* BEGIN Text *

This page discusses best practices to build and contribute Superalgos tutorials. It doesn't cover the actual mechanics of building tutorials. Instead, it focuses on what is desirable.
Foundations->Concept->Reusable Documenting Snippets->The Quest for Quality
The Quest for Quality
At Superalgos, we take pride in the quality of the product we are building. Documentation and tutorials are crucial parts of Superalgos.
That said, we understand that it takes time and effort to get to a quality product, thus iterating on early prototypes and implementing early-stage feedback is a good way to achieve the desired quality standards.
The Associated Workspace
To deliver the best possible experience, a tutorial must be featured in a specific Workspace, and the workspace must be custom-tailored to serve the tutorial. The workspace must be clean and feature the assets required for the learning experience to be optimal. It is best to keep the workspace clean, light, and stripped of unnecessary resources.
Use the USDT/BTC Market in Binance.com
If your tutorial deals with data, it is best to use the same exchange, market, and date ranges already in use in the Getting Started Native Workspace tutorials. This way, users will already have the data and can go through the tutorial easier.
Tutorial Series & Planning
Some topics are broad, have ramifications, or require a nuanced analysis to be covered thoroughly. In such cases, planning for a series of tutorials is ideal.
Take, for example, the series of tutorials in the Trading System Design Tutorials Native Workspace:
  • The first tutorial in the series gives a broad introduction to the topic, mostly in conceptual terms. This allows users to see the big picture and learn how the concepts are structured and why they are structured the way they are.
  • The second tutorial in the series proposes an exercise that takes several more tutorials to develop and implement. That is, the tutorial sets the basis for what the series will cover.
  • The remaining tutorials in the series dissect the exercise proposed earlier and cover with a fine level of detail the implementation. At the same time, they cover all the context and many lateral topics.
The Target Audience
People are different. We all have slightly different wirings in our heads, and we all learn differently. In that sense, building tutorials is a bit of a challenge. Some people like tutorials that go straight to the point and show them how to solve a very specific issue. Others prefer tutorials that get to the bone, explain every detail, and properly cover the context.
At this early stage, we can't afford to duplicate efforts and build different tutorials for different kinds of learners. We have to choose the method that best serves the project.
Such tutorials may be slightly annoying to fast-learners, or to people that just want a specific question answered. But such needs are already covered by the searchable knowledge base comprised in the Docs.
Communication Resources
Let's get into some of the specifics on building tutorials for Superalgos!

* END Text *
* BEGIN Dataset content *

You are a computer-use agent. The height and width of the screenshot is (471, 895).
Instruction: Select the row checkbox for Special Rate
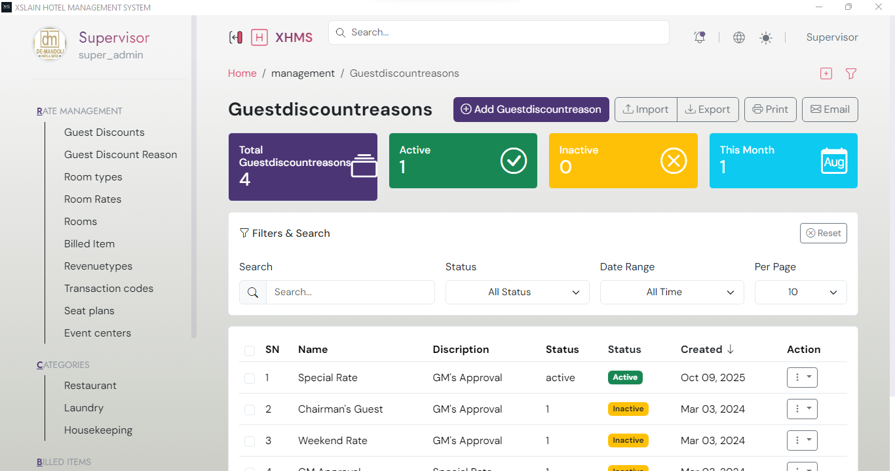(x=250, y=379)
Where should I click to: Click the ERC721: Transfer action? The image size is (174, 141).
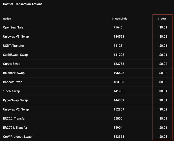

* END Dataset content *
* BEGIN Dataset content *

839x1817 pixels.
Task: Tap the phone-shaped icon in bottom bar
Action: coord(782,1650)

* END Dataset content *

Requirement A:
In the text on Superalgos tutorial practices, which exchange and market should a tutorial that deals with data use?
Requirement B:
Pick up the text on Superalgos tutorial practices after its last sentence and write the next few paragraphs.

Final result A:
The USDT/BTC market on Binance.com.

Final result B:
Superalgos tutorials have evolved through several months worth of feedback from early adopters. We feel we have found a sweet spot, and have started to develop a style in the way we use the space available in each tutorial step. The following are some notes that will help you build tutorials that match the format of existing tutorials.
Foundations->Concept->Reusable Documenting Snippets->Use Precise Language
Use Precise Language
The ultimate goal of documentation and tutorials is to provide users with a hands-on learning experience covering topics in detail. In general terms, we know the material is good — or has reached a mature state — when users ask no questions about it in the Support Group.
Be precise and unequivocal with language. Read your writing over and over in search of phrases that may not be easily understood, or that may be interpreted in different ways. Improve the sentences to make them as clear as possible. Remember, the less clear your writing is, the more questions we have in the Support Group.
Consistent Use of Space and Styles
Use the different sections on the page and the different paragraph styles for consistent purposes. This helps users get accustomed to a certain format so that they know what to expect from each section of the page. Consistency in the way the information is delivered makes tutorials more usable!
The Definition Box
The definition box is the space to the right of the icon, below the title. Use this space to introduce what the step is about, that is, to set up the story the step will tell, or to provide some basic context.
The Call For Action
The most important section on any given step is the call for action, that is, the instruction that the user must follow to progress in the tutorial. Many times users redo tutorials or go back a few steps just to make sure they did everything right.
Always use the callout style — the one applied to this paragraph — for the call for action! Similarly, try to avoid using this style for anything else. If the particular step doesn't have a call for action, then the step should not feature this style at all!
Each tutorial step should have a single call for action, that is, a single instruction that the user must carry out. This is the ideal case scenario. There may be exceptions, for example, when we ask the user to read a page in the Docs and do something else as the main instruction.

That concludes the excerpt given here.